To theological liberals, all of this is mumbo-jumbo. It is foreign. It is a puzzle. Theological liberals do not have a high view of Scripture. Instead, they scissor out what is not convenient from the Bible. At times, they appear to rewrite the entire Book according to their relativistic philosophies. Theological liberals range all across Christendom but they are not regarded by evangelicals as truly "Christian." They may be "church folk" but they are not sincere believers.
A true Christian is one who has as his or her baseline of faith the Bible. There is no other Book like it. Therefore, whatever is found in that literature is above all other literature. It is the infallible revelation from the Eternal One.
Harriet Miers, being an evangelical, holds then to a pro-life position. That is shown here and there in her past record, though her so-called "paper trail" is slender. However, there are glimmers, such as her defense of the unborn when a Texas member of the American Bar Association.

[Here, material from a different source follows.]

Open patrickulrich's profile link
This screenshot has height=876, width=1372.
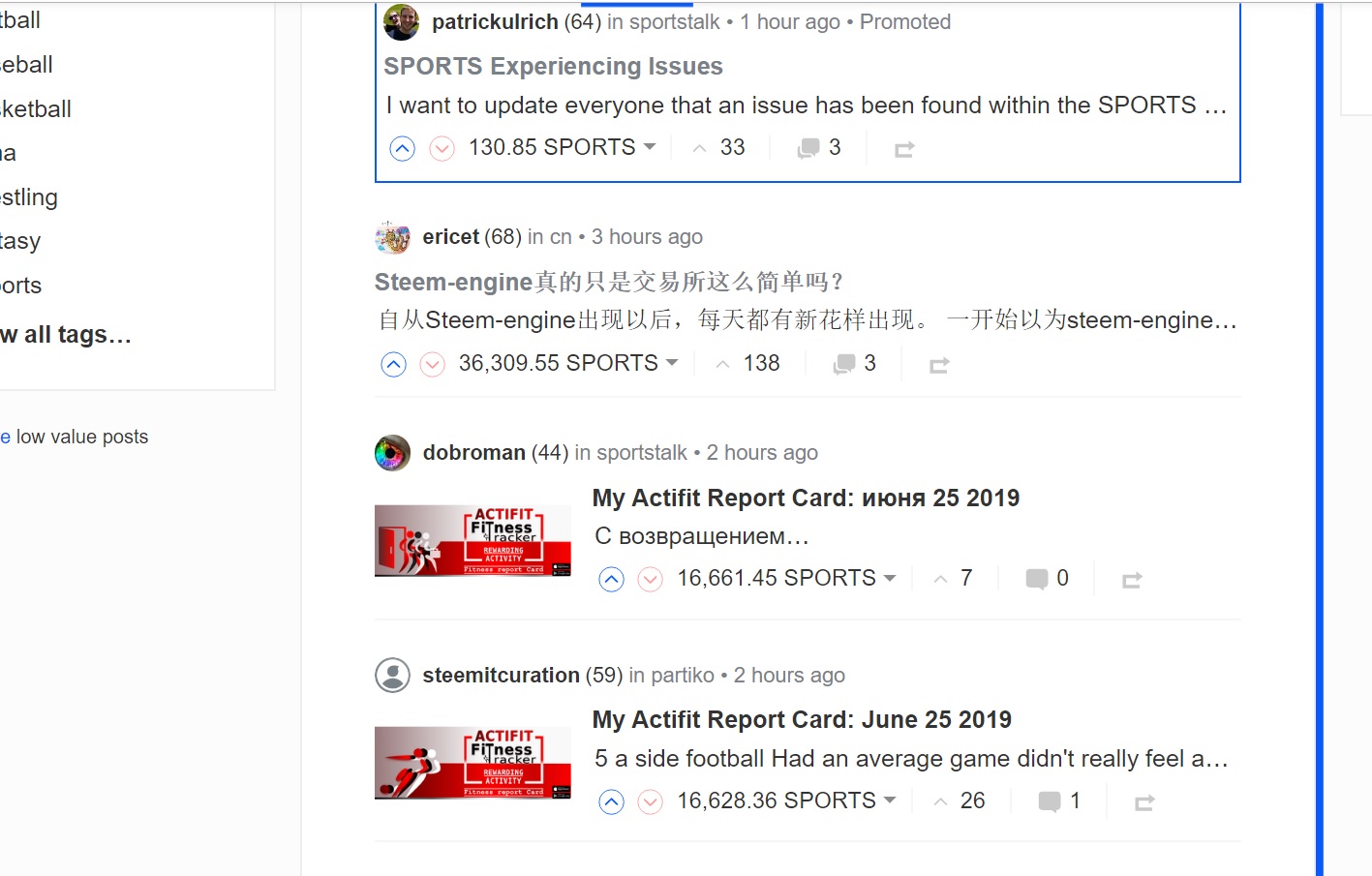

According to AP writer Anne Gearan, Harriet Miers was one of those fighting for the American Bar Association to "reconsider its pro-abortion rights" position.
While serving as Texas State Bar President in 1993, Miers wanted the Association to put the abortion issue on a referendum of the organization’s complete membership. She asked if the Association should "be trying to speak for the entire legal community" regarding abortion. She went on to elaborate that the abortion concern had "brought on tremendous divisiveness" within the Association.

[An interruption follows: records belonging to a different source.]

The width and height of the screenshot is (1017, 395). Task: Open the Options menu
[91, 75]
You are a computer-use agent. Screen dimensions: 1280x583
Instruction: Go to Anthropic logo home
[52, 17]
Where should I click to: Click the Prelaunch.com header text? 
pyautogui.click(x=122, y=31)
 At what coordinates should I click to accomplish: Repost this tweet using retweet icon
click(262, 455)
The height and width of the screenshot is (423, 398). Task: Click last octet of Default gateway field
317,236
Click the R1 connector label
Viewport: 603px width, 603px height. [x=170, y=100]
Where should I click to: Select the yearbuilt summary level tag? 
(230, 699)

That brings me to trust Mr. Bush in his choice of Harriet Miers for the Supreme Court. Unless she gives up her Christian moorings, she will be pro-life.
There is more data coming to the fore to substantiate this. It comes via Carl Limbacher and the NewsMax.com staff.
NewsMax states: "The woman who managed Harriet Miers' one and only political campaign (Lorlee Bartos), tells the Dallas Morning News" that Harriet Miers was "’pro-choice in her youth’" but "’a born-again profound experience’ prompted a change of mind."
She continued: "’I think Harriet's belief was pretty strongly felt. . .I suspect she is of the same cloth as the president.’"
Bartos was manager of Miers’ 1989 campaign for a Dallas City Council seat. In that year, Miers "donated $150 to the Texans for Life Coalition."
"Born again" and "evangelical" are synonyms. If one is one, one is the other.
Those who profess to be "born again" Christians are likewise "evangelicals." They would not thereby be pro-choice but pro-life. Harriet Miers falls into that category.
If US President George W. Bush is correct in stating that he knows her convictions, her character and that she would not change over the years, then he is counting on Harriet Miers being "born again, " "evangelical" and pro-life over her lifetime.
The only thing that would change that pro-life position is if Harriet Miers forsook her convictions as a born again evangelical and became the opposite — a political and theological liberal.
In that case, she would have given up her allegiance to the Bible as divine revelation. In that case, she would be considered by other evangelicals as "backslidden" and in need of divine grace.
However, noting Harriet Miers’ faithfulness to worship, her deep spiritual convictions, and her personal study of the Bible, one would thereby be reasonable to conclude that at 60-years-of-age, she will maintain her evangelical stance for her future.